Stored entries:

◇ ◇ ◇ ◇ ◇

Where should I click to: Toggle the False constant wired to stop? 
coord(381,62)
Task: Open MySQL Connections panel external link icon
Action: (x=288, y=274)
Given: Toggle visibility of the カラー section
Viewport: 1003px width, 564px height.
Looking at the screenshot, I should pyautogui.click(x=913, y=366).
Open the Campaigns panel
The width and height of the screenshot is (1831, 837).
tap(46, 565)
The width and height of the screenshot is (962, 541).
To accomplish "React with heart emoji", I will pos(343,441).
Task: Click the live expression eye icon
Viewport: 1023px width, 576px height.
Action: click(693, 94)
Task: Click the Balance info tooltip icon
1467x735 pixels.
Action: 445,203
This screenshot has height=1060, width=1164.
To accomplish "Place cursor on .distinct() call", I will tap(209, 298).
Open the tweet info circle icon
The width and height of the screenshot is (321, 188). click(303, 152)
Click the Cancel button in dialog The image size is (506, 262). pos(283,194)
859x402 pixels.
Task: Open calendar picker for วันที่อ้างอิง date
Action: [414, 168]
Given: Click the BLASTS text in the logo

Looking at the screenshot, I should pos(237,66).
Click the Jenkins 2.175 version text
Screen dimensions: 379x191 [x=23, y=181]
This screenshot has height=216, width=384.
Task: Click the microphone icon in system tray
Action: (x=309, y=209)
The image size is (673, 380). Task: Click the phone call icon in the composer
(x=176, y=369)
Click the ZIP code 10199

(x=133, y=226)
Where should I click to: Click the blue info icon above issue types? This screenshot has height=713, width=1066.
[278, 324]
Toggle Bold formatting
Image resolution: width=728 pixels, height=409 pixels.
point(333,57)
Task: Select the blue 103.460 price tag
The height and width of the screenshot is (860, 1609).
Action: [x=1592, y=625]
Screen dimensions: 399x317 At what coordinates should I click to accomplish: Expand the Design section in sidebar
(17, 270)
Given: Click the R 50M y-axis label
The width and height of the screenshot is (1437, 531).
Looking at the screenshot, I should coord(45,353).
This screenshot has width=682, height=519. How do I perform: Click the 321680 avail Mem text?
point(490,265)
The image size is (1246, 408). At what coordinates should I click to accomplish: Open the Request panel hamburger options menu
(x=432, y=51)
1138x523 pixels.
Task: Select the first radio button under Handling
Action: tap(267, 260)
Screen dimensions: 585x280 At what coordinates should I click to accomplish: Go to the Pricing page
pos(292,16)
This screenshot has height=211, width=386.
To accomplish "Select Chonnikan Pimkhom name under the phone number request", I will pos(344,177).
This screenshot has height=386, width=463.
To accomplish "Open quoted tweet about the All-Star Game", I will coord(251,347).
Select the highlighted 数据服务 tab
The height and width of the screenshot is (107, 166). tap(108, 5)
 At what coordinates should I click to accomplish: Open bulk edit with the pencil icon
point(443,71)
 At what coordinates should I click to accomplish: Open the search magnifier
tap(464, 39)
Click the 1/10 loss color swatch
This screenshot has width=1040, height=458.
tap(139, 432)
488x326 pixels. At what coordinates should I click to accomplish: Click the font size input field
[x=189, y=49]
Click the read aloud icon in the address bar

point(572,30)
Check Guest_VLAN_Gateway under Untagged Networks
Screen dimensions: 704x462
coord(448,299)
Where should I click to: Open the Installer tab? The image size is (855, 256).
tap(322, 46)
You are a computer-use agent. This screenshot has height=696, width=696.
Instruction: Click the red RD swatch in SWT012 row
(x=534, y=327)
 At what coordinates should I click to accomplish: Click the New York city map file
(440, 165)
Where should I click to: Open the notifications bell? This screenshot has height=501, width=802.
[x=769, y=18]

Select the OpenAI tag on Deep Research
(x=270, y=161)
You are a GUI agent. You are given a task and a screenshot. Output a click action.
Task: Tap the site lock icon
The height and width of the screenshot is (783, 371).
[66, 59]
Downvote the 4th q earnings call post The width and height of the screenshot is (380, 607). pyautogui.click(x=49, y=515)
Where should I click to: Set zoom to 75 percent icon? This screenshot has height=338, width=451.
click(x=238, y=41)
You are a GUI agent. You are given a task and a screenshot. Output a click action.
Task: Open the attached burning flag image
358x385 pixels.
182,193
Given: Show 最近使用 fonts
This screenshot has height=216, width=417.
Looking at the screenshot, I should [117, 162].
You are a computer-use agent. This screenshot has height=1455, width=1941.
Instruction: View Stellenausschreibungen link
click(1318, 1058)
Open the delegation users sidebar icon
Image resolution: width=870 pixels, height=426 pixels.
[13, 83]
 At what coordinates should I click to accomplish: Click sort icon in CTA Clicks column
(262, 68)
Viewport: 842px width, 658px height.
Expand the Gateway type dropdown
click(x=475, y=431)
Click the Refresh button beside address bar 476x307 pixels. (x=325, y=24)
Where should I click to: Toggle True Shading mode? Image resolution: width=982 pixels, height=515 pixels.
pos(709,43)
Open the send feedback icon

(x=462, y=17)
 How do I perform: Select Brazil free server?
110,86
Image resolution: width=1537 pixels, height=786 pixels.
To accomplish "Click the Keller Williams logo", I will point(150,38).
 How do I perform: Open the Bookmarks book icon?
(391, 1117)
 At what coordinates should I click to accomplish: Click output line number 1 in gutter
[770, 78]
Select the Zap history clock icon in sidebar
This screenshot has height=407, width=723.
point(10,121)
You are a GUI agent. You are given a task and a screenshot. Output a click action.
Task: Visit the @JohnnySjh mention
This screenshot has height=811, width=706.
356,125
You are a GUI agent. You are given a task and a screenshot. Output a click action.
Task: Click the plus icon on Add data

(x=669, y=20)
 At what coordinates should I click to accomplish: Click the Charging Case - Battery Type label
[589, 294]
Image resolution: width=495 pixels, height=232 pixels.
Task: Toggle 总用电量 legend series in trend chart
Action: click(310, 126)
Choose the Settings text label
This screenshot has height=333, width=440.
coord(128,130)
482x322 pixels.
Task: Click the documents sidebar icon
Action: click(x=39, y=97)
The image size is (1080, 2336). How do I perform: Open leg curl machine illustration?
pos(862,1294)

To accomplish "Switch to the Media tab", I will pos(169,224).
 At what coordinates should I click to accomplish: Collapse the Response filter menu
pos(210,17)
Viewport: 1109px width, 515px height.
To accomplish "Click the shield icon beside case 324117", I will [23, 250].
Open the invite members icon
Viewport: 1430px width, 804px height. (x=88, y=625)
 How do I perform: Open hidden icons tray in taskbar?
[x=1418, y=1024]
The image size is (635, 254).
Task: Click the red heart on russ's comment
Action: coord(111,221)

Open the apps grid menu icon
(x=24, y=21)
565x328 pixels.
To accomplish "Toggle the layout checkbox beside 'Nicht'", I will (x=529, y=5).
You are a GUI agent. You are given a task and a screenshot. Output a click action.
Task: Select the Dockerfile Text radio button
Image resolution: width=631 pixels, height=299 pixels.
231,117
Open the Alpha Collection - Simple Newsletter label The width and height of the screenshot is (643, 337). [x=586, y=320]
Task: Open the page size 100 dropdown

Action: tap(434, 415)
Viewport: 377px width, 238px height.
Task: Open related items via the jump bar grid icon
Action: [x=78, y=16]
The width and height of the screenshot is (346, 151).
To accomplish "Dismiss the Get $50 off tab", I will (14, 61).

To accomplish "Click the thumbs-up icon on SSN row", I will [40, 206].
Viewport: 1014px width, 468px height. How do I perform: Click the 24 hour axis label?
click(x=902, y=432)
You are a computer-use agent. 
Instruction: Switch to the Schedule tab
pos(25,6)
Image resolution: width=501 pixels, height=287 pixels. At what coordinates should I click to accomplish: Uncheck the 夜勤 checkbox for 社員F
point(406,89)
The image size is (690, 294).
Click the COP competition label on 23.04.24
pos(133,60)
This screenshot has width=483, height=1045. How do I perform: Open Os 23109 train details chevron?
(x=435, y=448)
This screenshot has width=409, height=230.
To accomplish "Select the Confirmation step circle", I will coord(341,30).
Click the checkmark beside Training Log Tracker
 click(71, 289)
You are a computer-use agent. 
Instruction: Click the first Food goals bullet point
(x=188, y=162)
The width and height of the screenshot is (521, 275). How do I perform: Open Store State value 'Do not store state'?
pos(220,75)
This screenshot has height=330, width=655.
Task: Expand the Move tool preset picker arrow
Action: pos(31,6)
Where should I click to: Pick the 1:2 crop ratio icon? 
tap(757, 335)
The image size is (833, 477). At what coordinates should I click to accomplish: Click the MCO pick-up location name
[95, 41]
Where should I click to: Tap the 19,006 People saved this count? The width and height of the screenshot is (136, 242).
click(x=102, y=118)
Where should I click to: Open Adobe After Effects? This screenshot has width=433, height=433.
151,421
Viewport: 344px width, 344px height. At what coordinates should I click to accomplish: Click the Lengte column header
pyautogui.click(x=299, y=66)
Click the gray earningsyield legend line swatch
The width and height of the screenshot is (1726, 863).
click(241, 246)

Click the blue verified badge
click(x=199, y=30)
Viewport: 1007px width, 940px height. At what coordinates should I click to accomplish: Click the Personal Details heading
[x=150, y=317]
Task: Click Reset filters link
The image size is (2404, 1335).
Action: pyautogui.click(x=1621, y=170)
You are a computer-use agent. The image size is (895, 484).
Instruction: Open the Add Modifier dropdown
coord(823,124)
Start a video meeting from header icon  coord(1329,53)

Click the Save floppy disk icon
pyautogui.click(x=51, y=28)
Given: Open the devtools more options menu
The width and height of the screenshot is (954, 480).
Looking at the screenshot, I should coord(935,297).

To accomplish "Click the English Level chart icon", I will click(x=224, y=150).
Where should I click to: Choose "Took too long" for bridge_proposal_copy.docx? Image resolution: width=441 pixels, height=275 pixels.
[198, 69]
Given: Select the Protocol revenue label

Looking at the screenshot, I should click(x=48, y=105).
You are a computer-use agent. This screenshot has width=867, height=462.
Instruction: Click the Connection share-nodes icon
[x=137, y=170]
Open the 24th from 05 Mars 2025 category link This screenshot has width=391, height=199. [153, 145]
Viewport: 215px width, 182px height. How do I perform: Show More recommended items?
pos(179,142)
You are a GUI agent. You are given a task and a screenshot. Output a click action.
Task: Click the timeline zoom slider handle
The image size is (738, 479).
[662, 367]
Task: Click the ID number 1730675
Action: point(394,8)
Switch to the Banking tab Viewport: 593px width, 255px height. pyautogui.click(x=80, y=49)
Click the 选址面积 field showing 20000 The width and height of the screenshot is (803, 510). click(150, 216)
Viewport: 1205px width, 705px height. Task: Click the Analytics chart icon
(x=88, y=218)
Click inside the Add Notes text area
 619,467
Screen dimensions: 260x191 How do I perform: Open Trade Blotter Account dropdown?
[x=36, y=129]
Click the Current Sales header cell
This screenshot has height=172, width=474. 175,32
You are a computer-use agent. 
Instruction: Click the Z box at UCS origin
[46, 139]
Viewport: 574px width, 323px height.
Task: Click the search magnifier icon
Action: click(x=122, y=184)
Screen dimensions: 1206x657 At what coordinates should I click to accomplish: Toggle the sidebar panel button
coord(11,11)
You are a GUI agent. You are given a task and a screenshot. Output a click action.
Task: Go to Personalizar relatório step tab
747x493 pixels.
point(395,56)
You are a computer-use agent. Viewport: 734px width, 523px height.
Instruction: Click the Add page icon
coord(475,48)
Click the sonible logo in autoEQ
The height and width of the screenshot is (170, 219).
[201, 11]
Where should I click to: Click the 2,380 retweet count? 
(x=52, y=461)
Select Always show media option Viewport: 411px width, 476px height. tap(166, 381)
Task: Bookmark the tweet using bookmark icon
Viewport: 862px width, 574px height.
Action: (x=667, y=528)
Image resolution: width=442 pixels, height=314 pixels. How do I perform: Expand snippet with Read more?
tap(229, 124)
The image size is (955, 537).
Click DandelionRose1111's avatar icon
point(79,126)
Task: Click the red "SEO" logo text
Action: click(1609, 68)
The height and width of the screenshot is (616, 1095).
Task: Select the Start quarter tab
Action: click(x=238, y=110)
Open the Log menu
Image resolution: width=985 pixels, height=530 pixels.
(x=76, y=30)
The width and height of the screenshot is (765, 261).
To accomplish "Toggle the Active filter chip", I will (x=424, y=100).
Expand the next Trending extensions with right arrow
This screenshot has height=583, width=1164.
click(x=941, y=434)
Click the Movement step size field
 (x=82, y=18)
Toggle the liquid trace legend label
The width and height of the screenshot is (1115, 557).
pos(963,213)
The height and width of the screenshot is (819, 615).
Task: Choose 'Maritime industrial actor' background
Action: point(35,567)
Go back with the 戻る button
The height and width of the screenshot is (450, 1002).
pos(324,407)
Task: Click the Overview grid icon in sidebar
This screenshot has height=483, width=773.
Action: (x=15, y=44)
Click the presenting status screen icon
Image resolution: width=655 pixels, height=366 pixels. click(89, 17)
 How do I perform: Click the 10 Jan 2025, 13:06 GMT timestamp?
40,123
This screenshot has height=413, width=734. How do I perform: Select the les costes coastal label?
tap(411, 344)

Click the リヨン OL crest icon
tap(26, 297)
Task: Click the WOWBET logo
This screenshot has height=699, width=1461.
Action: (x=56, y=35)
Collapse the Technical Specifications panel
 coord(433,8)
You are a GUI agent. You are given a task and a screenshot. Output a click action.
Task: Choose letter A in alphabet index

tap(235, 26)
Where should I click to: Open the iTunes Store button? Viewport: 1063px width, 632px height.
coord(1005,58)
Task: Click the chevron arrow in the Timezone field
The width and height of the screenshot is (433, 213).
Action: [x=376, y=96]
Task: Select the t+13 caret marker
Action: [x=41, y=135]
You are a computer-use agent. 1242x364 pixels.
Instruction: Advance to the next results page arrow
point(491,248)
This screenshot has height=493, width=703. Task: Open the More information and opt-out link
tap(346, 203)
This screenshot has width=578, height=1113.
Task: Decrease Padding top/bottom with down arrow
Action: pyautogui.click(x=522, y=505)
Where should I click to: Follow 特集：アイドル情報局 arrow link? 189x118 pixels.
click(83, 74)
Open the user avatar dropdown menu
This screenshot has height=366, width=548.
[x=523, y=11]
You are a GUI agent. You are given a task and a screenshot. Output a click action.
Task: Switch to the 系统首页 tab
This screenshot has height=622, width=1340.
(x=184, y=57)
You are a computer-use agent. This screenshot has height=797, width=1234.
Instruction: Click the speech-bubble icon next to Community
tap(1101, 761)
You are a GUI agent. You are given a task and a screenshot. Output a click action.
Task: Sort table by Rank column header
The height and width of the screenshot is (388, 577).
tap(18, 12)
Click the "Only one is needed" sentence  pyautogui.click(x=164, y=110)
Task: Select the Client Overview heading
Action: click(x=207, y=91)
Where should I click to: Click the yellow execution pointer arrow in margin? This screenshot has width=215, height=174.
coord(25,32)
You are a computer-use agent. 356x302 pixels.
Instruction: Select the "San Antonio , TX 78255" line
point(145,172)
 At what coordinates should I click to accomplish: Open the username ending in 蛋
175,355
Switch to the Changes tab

◇ ◇ ◇ ◇ ◇

Return every line of the data that contains the string "button", treating uppercase and lowercase as different.

Click the Cancel button in dialog The image size is (506, 262). pos(283,194)
Task: Select the first radio button under Handling
Click the Refresh button beside address bar 476x307 pixels. (x=325, y=24)
Task: Select the Dockerfile Text radio button
Screen dimensions: 1206x657 At what coordinates should I click to accomplish: Toggle the sidebar panel button
Go back with the 戻る button
Where should I click to: Open the iTunes Store button? Viewport: 1063px width, 632px height.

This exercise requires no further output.